Viewing 15 replies - 1 through 15 (of 18 total)
  • Can you post a link to your site?

    Thread Starter atifishaq

    (@atifishaq)

    Right now, the child theme is not active on your site – you need to actually switch to it — like switching to any other theme. Is it showing up as a theme in your dashboard?

    The only required files for a stylesheet is the style.css file and at the minimum it should only contain the following code:

    /****************************************************
    Theme Name: Delicate Child
    Theme URI:
    Description:
    Author:
    Author URI:
    Template: delicate
    Version: 1.0
    Tags: 
    
    *******************************************************/
    
    @import url("../delicate/style.css");

    The child theme doesn’t need to be active to preview it ?? you just need to have the right code in the child style.css file.

    Thread Starter atifishaq

    (@atifishaq)

    Hi Yogi,
    I have not made it active yet as want to make sure it will work OK before I swap over, hence trying the Live Preview but that isn’t displaying anything. It is displaying in my dashboard as a theme.

    Thanks,

    Atif

    Thread Starter atifishaq

    (@atifishaq)

    Ryann – thanks. My only problem is that I cannot recall all the changes I made to the parent theme so need some method of copying over the changes to the child theme.

    At present I have coped across the whole content of the parent style.css file (bar the commented section at the top) and placed that below the code you mention above.

    Doing that is not ideal – you will have duplicate CSS code and it will be much harder to keep track of what you have changed. You could use a text editor to compare an unchanged version with your version – it should fairly easily find the differences.

    That said, it should not create problems with the child theme working, so double check the set-up you have – the child theme style.css header and file structure.

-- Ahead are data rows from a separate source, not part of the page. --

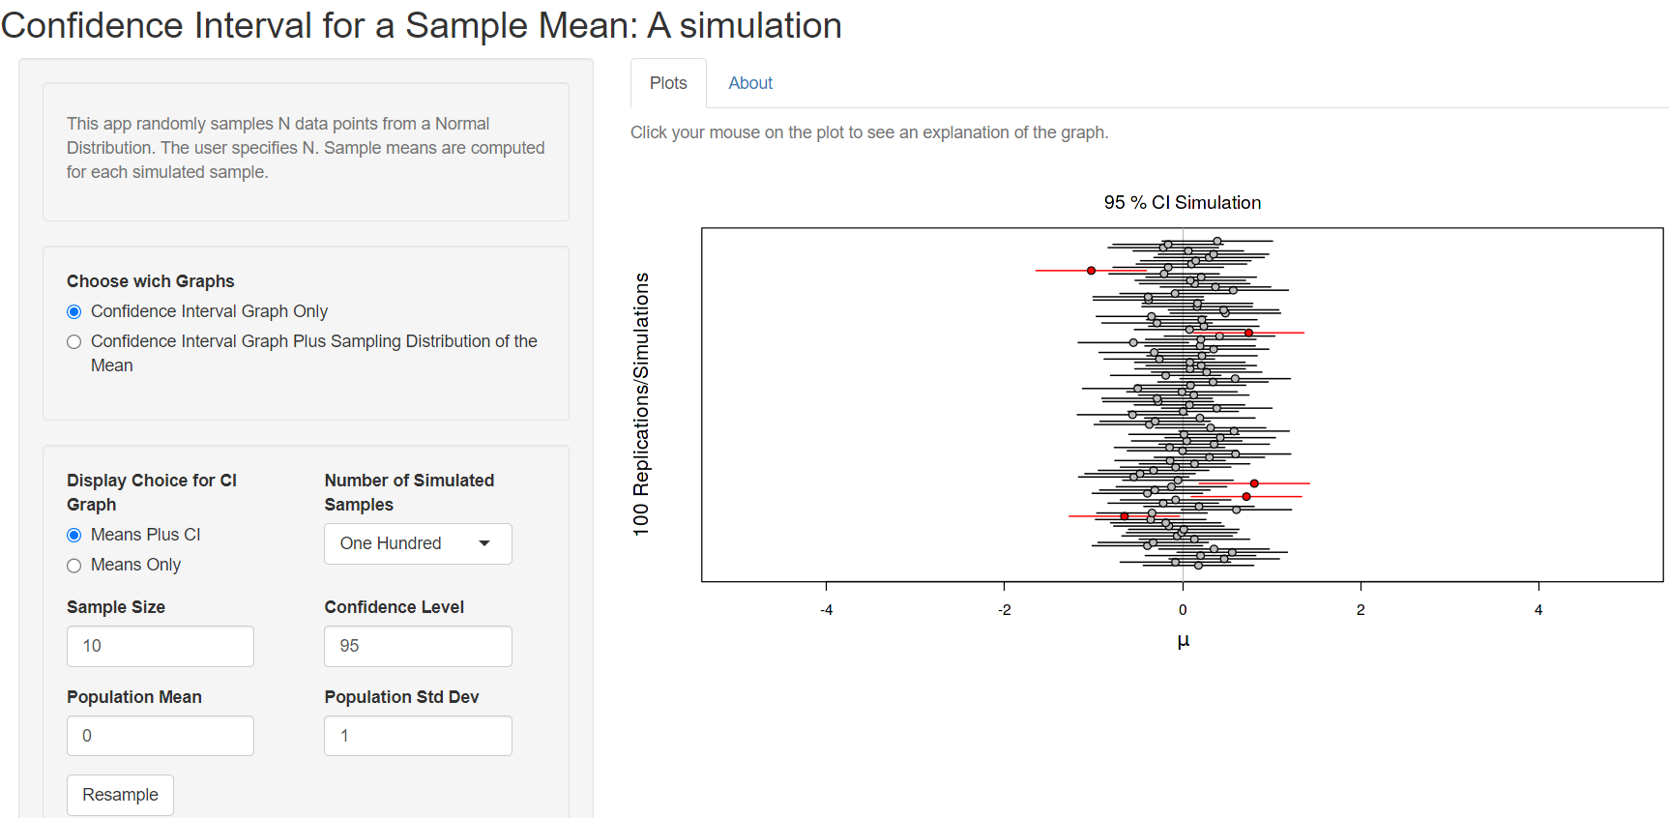Choose Means Plus CI display option
The image size is (1669, 818).
tap(74, 535)
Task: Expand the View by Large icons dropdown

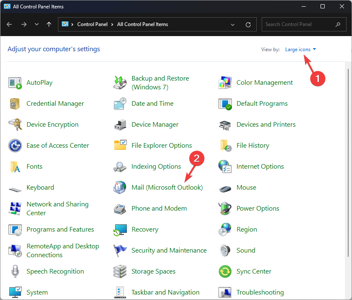Action: coord(300,50)
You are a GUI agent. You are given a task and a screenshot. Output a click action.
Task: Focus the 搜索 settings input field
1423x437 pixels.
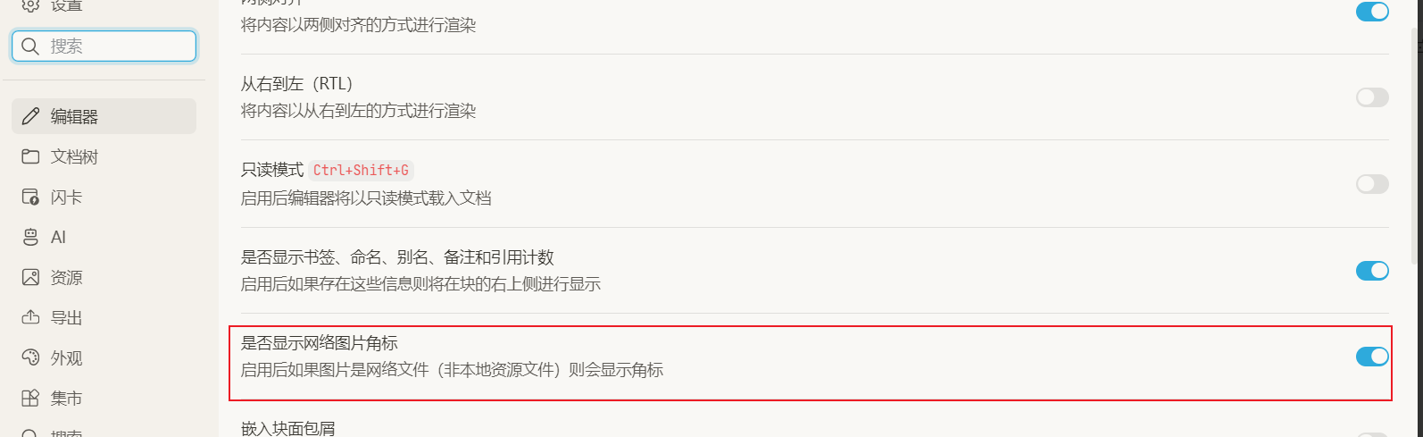click(x=116, y=46)
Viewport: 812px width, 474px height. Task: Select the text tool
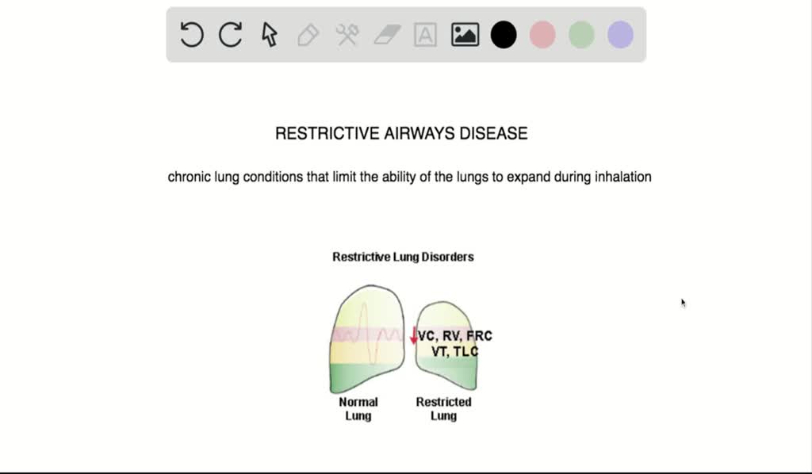tap(425, 35)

    what you need is a way to find the changes from the parent style.css and the edits you made to the parent style.css before thinking of implementing your changes as a child theme.

    what you need is a “diff tool”. basically, you feed the original version and the edited version and it will show you the differences between the two.

    You can try any of the following:
    https://www.diffnow.com/
    https://www.quickdiff.com/
    https://www.diffchecker.com/

    any of these should get the job done.

    Thread Starter atifishaq

    (@atifishaq)

    Thanks Yogi – I plan to compare the two when I have a little more time but as you pointed out should not stop the child theme from working. I have checked the header and file structure which seems to be OK so not sure where the problem lies. I have posted it below for reference:

    [Complete stylesheet moderated, Please just post a link to your site.]

    Template: qla should be Template: delicate the folder name of your parent theme.

    I can’t look at it unless you activate the child theme — doing so won’t mess up your site.

    Thread Starter atifishaq

    (@atifishaq)

    just activated it.

    Thread Starter atifishaq

    (@atifishaq)

    well tried to but said it was broken so changed itself to the default theme ??

    Twentytwelve is active – but if the above comment by wpthemesnz is correct, that’s the problem.